* WRITTEN EXERCISE:
Give back every one of the rows below word for word, leaving out the pictures.

* RECORDS SHOWN:

:::::

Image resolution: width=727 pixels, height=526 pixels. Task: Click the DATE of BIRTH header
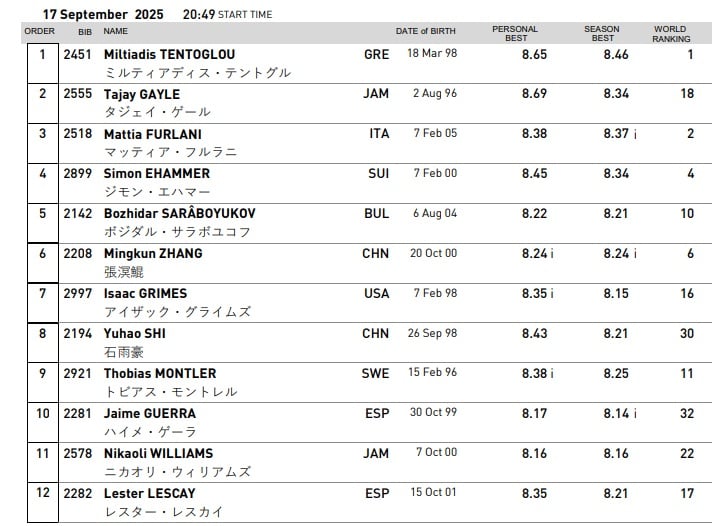[426, 31]
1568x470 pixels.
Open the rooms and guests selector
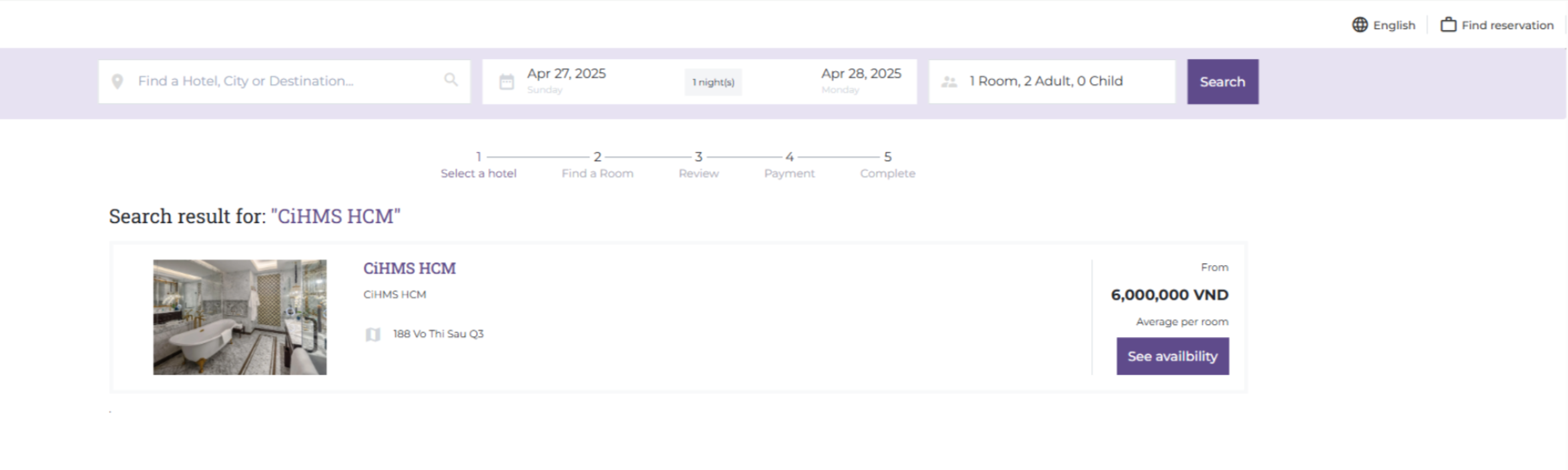[x=1046, y=81]
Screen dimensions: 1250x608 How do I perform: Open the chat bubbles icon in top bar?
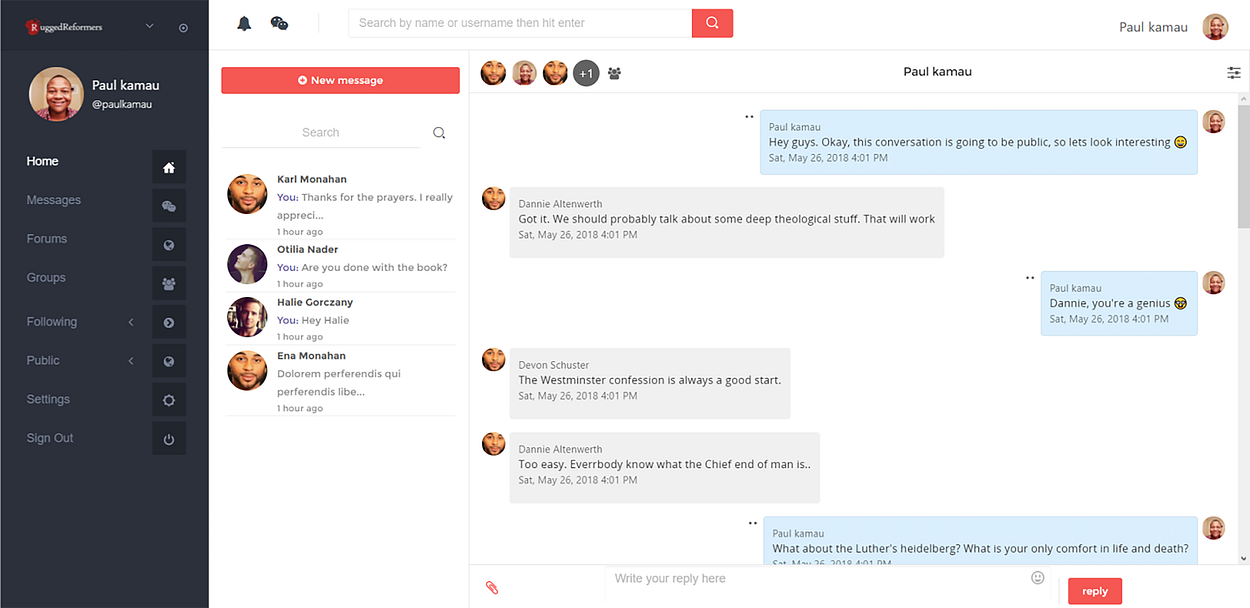click(279, 23)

:::::

* SOLUTION FOR THIS EXERCISE:
Image resolution: width=727 pixels, height=526 pixels. Task: Click the DATE of BIRTH header
[426, 31]
1568x470 pixels.
Open the rooms and guests selector
[x=1046, y=81]
Screen dimensions: 1250x608 How do I perform: Open the chat bubbles icon in top bar?
click(279, 23)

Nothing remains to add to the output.